Everything from the line that has "Click the mouse icon labeled Zoom" to the last line of the listing must be repeated exactly, and nothing more; omit the pictures.

Dataset entries: Begin

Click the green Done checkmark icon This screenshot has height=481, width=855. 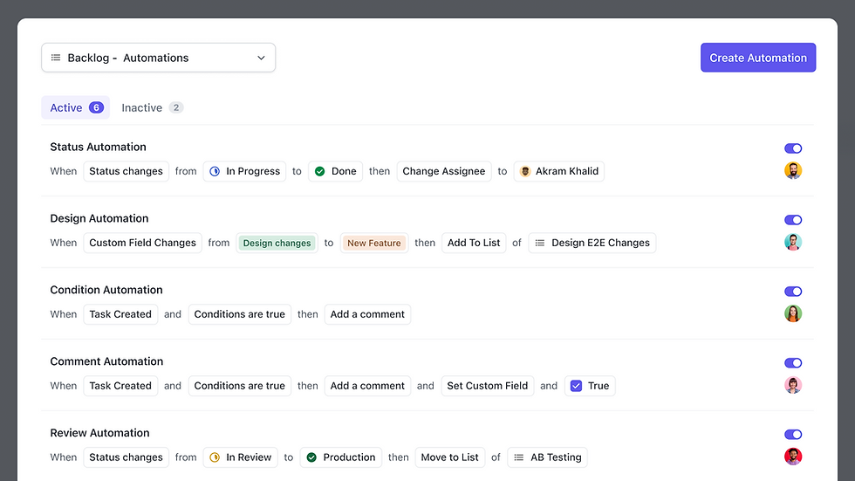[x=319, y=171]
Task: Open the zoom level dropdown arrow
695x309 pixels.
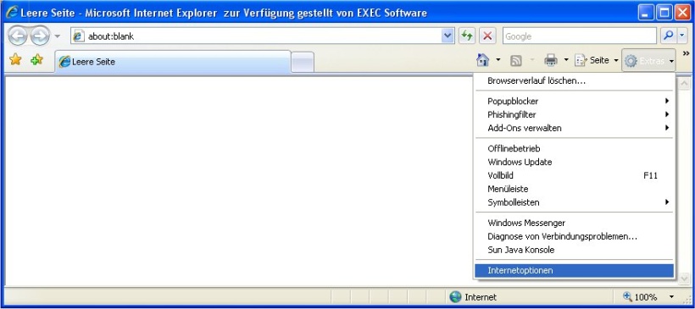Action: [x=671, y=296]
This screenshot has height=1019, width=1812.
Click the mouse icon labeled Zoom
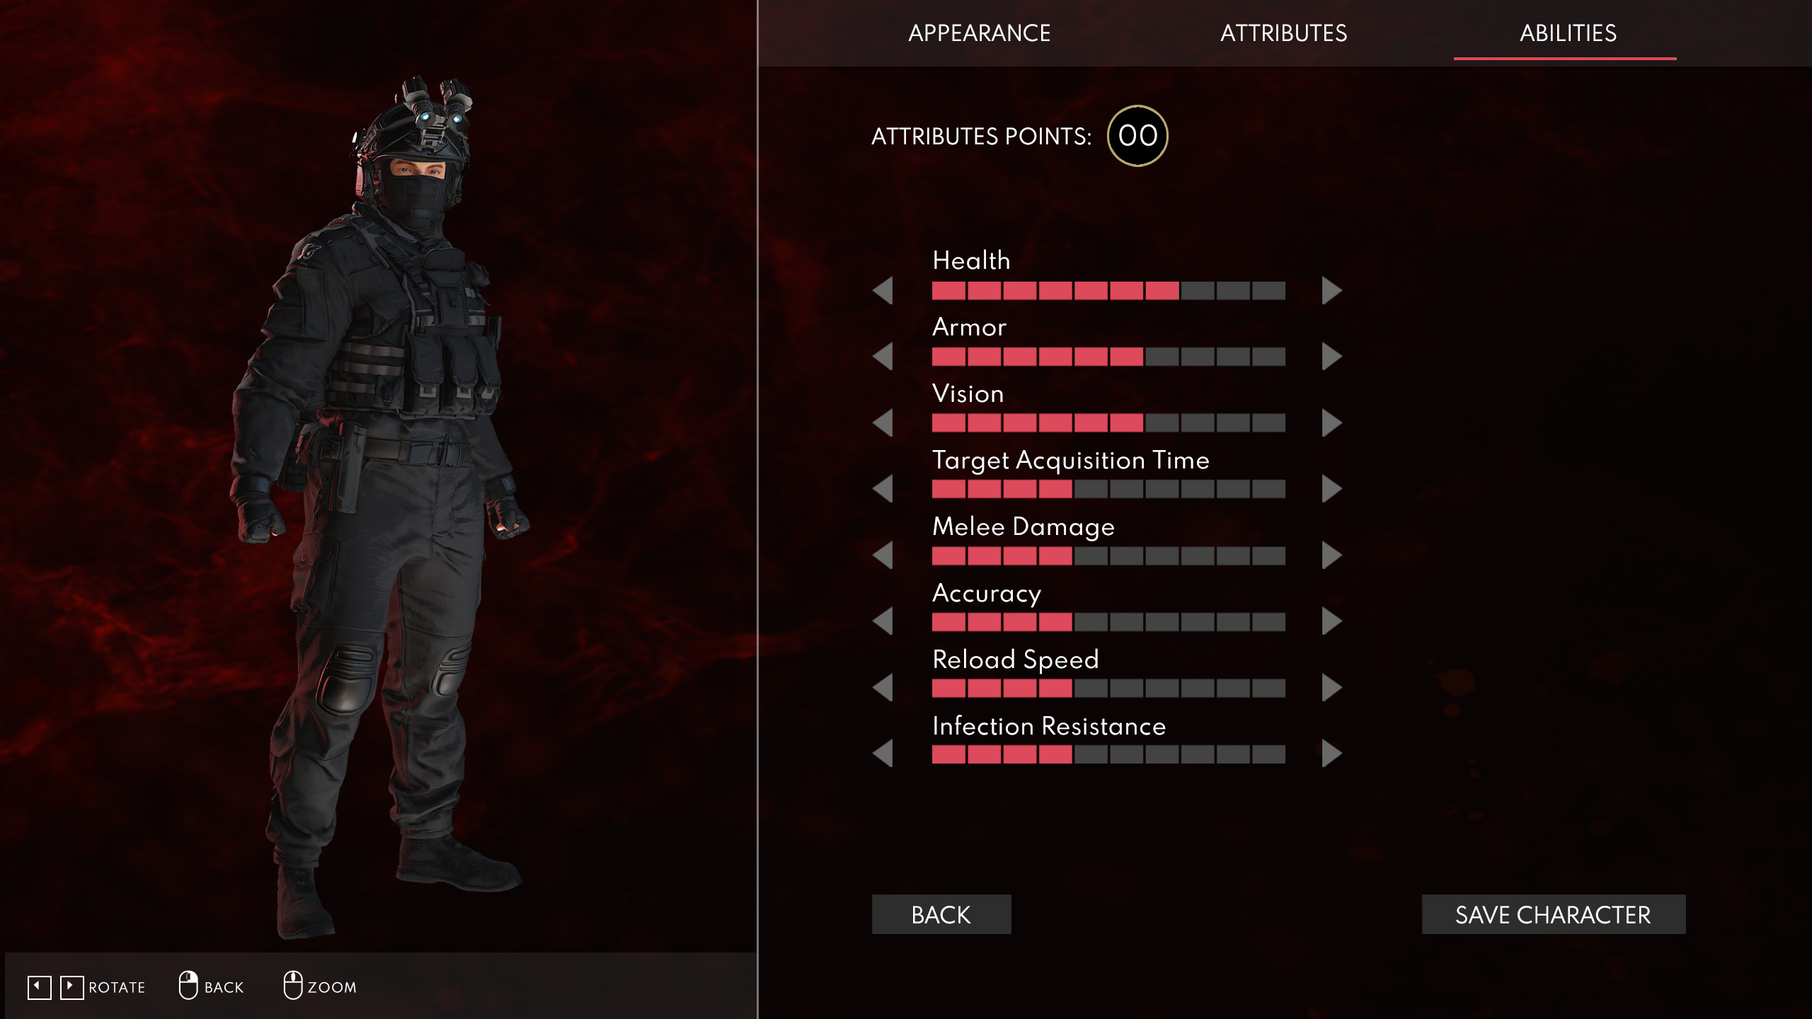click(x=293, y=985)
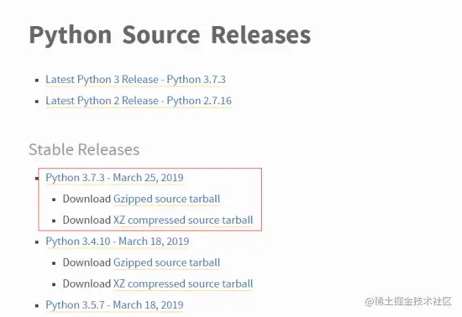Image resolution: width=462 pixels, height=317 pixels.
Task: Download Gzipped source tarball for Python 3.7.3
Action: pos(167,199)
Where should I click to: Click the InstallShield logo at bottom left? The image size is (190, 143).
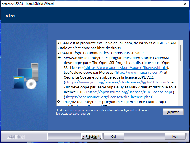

Dataset entries: End

▶ Result of this exercise:
Click the mouse icon labeled Zoom
click(x=293, y=985)
Image resolution: width=462 pixels, height=317 pixels.
Task: Download Gzipped source tarball for Python 3.7.3
Action: pos(167,199)
Where should I click to: Click the InstallShield logo at bottom left? The image size is (190, 143).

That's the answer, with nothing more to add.